Electrochemical performance and optimization of α-NiMoO4 by different facile synthetic approach for supercapacitor application

  • A. Shameem
  • P. Devendran
  • V. Siva
  • R. Packiaraj
  • N. Nallamuthu
  • S. Asath BahadurEmail author


Nickel molybdate (NiMoO4) nanoparticles (NPs) are prepared by different synthetic techniques via hydrothermal (SHC), gel-combustion (SGC) and microwave-assisted combustion (SMC) methods. All prepared samples are subjected to calcination at 600 °C to get a pure α-NiMoO4 with a monoclinic crystal structure and their physico-chemical properties are compared.
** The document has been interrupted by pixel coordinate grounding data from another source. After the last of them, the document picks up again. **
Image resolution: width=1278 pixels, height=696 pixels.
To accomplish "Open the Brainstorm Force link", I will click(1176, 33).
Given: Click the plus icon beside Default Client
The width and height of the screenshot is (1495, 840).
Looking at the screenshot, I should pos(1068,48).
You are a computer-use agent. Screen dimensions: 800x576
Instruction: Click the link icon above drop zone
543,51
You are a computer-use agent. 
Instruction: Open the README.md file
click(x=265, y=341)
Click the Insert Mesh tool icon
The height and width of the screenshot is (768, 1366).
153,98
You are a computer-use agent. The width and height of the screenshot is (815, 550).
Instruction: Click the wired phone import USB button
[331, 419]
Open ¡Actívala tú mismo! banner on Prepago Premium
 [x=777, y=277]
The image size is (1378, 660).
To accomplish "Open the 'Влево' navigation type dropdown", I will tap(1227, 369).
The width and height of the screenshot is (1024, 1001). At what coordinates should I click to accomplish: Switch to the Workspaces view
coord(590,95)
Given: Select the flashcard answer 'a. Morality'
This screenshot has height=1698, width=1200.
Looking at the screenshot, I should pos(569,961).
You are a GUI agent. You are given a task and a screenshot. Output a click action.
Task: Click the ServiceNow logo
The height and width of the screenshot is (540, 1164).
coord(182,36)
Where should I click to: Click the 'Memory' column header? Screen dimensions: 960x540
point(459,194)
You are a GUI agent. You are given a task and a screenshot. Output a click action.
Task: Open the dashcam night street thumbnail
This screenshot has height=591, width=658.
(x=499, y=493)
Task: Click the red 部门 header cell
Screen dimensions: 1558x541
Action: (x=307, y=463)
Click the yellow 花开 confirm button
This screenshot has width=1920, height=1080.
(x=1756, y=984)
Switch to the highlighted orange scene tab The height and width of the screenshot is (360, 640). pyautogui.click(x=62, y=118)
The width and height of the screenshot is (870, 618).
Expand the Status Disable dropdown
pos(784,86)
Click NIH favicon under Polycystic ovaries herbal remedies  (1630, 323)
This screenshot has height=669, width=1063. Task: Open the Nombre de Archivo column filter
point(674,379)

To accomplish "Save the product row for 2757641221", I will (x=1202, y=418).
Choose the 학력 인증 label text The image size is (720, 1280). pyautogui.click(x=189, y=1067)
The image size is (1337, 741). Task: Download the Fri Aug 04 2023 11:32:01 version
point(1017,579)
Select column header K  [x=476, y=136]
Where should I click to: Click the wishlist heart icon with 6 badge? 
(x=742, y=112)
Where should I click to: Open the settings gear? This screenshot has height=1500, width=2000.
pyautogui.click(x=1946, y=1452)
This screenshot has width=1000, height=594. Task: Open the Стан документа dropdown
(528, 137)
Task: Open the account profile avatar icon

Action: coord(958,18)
The average crystallite size of SMC is smaller than that of other two methods. Depending on the synthetic process, NiMoO4 NPs exhibits different morphology. Optical band gap energies for all samples are calculated. The cyclic voltammograms signify the occurrence of redox couples and besides with the electrochemical impedance spectra (Nyquist plot) confirm the supercapacitive nature. Among all, the modified SMC electrode material deliver highest specific capacitance value related with scan rate and current density. Nevertheless, SMC exhibits lowest faradic resistance and also grants well permanency with a stable profile of 98.6% retentivity after 1000 cycles results in high electric activity.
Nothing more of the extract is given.